5. Socony-Mobil Building tunnel

one Vanderbilt tunnel
Photograph courtesy of Stantec.

Last year, a long-shuttered tunnel connecting Grand Central to the Socony-Mobil Building reopened to the public The reopening and renovation of this subterranean pedestrian pathway was part of a $220 million transit improvement project completed in conjunction with the construction of One Vanderbilt. Now a New York City Landmark, the Socony-Mobil building at 150 E. 42nd Street was built between 1954 and 1956. The tunnel was completed in 1955 and appears to have closed in 1991. According to a New York Times article, the 215-foot route starts “twenty feet inside the new skyscraper,” then “bends northwest from the southeast corner of Lexington and 42nd Street to a point a little south of center in Forty Second.” It then continued west for 120 feet where it met the Chanin Building passageway then bent toward the Commodore Hotel, now the Grand Hyatt.

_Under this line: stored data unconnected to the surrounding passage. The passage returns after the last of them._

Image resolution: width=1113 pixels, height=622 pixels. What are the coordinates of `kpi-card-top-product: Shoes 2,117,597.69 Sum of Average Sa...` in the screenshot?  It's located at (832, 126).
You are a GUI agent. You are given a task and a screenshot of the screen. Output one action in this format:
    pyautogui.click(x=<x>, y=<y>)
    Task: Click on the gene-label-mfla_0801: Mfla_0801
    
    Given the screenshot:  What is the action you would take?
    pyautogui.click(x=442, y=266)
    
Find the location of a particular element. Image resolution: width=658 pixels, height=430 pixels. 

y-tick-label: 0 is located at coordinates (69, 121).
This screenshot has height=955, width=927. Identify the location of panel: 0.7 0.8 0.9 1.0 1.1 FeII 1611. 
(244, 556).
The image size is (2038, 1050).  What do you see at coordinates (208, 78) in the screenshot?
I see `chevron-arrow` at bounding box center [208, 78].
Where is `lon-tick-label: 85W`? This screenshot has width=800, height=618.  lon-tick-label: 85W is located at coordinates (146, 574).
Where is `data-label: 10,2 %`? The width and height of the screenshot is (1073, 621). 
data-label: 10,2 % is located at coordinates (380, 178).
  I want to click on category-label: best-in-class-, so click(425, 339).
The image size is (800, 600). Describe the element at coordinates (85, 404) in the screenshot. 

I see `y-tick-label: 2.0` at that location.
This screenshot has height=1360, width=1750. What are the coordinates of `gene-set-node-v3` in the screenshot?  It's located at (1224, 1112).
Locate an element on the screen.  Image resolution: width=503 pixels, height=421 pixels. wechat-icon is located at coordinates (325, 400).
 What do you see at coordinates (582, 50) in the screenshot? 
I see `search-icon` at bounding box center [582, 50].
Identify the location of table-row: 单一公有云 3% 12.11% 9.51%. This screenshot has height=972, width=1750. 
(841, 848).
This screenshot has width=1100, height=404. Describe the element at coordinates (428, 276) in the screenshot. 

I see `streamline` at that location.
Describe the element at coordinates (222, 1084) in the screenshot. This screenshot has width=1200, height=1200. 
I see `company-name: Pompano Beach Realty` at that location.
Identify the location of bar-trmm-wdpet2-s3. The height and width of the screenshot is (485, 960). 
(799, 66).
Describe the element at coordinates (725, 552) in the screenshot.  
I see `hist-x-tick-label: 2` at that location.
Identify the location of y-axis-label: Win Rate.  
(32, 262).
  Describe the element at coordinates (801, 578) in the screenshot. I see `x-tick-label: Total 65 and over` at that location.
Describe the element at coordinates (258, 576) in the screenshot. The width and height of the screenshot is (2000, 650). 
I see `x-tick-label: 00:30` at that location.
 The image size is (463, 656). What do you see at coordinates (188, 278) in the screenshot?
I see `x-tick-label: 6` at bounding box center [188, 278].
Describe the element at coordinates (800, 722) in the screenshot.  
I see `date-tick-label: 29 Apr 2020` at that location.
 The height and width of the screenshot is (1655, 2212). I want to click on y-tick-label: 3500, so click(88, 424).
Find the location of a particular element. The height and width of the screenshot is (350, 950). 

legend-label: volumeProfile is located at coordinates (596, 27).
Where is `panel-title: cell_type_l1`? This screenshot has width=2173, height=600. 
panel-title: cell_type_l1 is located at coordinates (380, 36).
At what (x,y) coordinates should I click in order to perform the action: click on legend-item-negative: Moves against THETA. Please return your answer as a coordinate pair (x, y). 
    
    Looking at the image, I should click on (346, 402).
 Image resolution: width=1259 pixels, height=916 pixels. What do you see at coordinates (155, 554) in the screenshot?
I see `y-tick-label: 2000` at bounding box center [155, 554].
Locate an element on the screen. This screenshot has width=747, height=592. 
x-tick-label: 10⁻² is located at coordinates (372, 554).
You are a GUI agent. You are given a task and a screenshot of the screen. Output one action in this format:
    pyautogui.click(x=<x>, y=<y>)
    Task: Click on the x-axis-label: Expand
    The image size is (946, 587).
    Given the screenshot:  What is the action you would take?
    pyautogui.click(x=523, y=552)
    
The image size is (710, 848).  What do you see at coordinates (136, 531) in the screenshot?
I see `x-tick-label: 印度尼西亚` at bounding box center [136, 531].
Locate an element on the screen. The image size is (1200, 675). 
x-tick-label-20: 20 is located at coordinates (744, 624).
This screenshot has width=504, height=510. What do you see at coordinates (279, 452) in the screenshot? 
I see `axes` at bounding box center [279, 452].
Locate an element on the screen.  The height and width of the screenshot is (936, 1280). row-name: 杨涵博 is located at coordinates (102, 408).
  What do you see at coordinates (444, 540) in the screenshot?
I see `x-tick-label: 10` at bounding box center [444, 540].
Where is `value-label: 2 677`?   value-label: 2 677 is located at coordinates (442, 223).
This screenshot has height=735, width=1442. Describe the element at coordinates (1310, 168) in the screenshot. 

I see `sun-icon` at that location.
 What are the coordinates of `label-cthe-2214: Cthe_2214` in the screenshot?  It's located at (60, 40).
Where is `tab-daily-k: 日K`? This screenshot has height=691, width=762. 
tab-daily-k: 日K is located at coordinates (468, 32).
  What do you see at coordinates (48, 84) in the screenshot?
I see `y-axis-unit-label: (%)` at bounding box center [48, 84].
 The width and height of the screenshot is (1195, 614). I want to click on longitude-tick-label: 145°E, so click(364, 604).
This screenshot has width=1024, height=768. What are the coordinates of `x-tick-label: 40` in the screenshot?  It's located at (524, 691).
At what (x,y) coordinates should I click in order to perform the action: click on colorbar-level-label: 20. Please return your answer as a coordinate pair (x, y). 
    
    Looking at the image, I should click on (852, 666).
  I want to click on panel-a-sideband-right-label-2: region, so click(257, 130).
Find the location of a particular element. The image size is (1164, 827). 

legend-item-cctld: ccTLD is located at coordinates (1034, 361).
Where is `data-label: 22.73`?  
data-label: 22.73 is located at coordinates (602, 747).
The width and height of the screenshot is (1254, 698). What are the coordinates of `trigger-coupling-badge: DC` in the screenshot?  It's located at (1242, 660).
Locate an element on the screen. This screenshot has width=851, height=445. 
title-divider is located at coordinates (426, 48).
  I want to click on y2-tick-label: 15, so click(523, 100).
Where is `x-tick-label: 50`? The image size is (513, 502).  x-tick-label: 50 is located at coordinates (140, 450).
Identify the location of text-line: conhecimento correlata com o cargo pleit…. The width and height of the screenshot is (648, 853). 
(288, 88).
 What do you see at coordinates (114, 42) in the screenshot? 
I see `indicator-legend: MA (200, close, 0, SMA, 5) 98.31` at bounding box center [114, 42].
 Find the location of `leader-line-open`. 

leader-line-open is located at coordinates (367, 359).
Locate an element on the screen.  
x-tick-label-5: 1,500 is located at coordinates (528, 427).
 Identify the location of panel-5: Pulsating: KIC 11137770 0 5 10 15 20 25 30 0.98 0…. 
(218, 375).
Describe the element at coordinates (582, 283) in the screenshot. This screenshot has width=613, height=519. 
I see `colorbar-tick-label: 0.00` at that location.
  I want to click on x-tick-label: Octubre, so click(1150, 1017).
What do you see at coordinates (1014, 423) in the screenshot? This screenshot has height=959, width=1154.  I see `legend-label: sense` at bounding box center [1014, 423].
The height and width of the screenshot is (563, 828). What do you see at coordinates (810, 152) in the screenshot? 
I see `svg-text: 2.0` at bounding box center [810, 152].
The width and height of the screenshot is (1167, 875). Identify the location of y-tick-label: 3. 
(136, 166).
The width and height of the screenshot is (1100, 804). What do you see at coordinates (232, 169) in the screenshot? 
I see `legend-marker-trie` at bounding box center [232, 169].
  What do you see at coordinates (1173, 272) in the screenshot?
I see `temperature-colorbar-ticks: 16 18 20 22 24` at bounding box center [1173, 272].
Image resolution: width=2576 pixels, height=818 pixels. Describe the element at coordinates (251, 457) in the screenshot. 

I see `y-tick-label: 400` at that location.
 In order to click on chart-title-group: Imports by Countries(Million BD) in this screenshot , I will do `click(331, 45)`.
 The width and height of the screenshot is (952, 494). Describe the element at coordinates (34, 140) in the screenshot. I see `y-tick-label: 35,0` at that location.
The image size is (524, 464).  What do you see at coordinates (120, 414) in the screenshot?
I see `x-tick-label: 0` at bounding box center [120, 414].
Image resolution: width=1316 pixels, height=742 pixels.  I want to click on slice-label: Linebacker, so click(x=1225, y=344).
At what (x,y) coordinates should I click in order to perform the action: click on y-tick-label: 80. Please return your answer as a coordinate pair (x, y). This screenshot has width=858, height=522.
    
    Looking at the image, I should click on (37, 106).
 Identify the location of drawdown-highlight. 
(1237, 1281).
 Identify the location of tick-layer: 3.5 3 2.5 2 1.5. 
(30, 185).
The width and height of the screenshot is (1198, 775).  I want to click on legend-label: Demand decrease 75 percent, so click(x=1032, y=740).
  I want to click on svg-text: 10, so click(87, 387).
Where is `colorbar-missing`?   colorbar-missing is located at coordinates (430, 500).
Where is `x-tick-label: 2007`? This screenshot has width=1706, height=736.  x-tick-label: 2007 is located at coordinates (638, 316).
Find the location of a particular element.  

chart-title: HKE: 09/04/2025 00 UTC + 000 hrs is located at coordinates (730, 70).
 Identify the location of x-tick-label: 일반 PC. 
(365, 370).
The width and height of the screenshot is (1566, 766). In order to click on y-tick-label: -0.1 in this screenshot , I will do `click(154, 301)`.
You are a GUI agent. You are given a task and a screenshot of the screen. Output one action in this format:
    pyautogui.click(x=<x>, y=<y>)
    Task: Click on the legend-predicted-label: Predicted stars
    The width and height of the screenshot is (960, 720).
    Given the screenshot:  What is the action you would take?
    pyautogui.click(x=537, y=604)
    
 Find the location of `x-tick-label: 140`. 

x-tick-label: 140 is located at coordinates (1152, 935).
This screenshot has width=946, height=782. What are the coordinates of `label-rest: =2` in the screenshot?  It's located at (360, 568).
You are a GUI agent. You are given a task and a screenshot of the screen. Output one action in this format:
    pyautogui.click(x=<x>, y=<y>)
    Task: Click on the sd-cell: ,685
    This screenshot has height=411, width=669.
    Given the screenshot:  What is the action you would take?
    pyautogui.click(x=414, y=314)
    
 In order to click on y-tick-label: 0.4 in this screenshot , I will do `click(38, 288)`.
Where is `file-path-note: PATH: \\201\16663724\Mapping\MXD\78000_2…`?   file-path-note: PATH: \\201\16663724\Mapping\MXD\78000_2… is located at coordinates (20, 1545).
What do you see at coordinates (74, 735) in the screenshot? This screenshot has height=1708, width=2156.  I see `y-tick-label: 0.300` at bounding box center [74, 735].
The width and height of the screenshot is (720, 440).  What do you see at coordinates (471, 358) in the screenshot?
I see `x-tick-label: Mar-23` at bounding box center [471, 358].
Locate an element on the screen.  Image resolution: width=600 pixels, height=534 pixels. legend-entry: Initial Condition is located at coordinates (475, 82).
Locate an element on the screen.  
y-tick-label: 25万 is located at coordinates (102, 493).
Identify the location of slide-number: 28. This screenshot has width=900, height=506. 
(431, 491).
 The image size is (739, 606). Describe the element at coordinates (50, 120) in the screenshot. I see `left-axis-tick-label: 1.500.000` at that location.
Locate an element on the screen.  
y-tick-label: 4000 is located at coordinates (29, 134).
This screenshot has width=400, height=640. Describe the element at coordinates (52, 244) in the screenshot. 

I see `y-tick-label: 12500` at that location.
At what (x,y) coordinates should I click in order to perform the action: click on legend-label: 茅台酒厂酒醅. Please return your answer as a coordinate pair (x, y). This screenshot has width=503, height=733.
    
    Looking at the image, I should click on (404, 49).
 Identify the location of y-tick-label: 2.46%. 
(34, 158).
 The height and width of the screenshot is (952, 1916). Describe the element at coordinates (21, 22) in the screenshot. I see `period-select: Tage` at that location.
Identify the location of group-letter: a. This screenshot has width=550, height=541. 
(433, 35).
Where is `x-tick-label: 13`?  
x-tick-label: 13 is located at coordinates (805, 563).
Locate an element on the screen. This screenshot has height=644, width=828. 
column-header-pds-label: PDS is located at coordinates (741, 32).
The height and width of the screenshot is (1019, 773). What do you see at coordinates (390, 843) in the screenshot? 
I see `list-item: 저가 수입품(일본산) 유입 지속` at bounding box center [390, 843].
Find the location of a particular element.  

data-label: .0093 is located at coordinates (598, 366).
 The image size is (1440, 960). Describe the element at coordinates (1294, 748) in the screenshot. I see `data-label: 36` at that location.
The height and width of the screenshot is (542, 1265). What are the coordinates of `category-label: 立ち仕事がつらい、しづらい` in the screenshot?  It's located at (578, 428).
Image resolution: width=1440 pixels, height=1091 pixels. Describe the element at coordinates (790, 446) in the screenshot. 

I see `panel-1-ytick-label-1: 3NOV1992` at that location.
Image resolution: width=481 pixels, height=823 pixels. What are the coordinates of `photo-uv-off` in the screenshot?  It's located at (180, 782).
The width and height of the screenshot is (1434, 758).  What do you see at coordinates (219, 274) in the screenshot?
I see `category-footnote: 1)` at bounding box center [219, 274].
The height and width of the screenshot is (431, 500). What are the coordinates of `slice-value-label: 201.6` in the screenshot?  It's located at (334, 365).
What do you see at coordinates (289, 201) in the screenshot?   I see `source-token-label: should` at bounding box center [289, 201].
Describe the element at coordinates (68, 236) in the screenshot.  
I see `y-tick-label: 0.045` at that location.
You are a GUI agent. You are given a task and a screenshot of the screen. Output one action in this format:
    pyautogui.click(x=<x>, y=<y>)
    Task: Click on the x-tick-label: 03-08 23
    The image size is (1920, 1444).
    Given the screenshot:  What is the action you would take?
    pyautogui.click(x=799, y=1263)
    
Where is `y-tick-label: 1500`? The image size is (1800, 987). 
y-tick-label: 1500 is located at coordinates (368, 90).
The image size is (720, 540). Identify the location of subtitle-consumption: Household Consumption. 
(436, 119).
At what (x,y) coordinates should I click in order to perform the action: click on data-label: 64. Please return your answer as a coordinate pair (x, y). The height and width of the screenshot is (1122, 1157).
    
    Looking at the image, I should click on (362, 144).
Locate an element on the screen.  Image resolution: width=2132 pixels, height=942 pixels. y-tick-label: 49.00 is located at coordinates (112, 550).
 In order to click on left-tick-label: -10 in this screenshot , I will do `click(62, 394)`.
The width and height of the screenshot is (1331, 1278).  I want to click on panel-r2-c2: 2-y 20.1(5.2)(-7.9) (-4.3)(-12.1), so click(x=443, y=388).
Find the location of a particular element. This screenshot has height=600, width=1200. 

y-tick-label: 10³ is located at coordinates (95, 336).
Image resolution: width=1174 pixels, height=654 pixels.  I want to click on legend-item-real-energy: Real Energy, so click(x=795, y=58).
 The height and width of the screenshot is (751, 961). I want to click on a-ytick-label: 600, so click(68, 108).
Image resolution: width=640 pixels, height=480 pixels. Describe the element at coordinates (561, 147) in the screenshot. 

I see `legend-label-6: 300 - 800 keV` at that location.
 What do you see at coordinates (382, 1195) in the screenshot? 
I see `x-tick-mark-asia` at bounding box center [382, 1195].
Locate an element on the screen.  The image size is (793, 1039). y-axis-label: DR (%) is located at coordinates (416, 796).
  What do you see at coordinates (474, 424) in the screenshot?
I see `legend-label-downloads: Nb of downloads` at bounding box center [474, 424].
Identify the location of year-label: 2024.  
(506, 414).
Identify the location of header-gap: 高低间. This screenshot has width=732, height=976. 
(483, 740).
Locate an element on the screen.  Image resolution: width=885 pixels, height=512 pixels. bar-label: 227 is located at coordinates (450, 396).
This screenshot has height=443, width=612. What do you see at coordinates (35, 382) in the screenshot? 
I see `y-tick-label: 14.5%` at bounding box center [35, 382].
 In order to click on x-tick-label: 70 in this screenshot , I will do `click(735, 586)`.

Construction of the passageway was rather challenging since work was complicated by the busy streets above and the mess of utilities underground. A water main that stretched directly across the tunnel’s path had to be looped over the passageway’s roof. Workers also had to carefully avoid telephone wires, mail tubes, gas mains, and power cables. The reopening of this historic passageway comes with the addition of two street-level subway entrances and a new entrance to the 42 Street subway station on the southeast corner of 42nd Street and Lexington Avenue.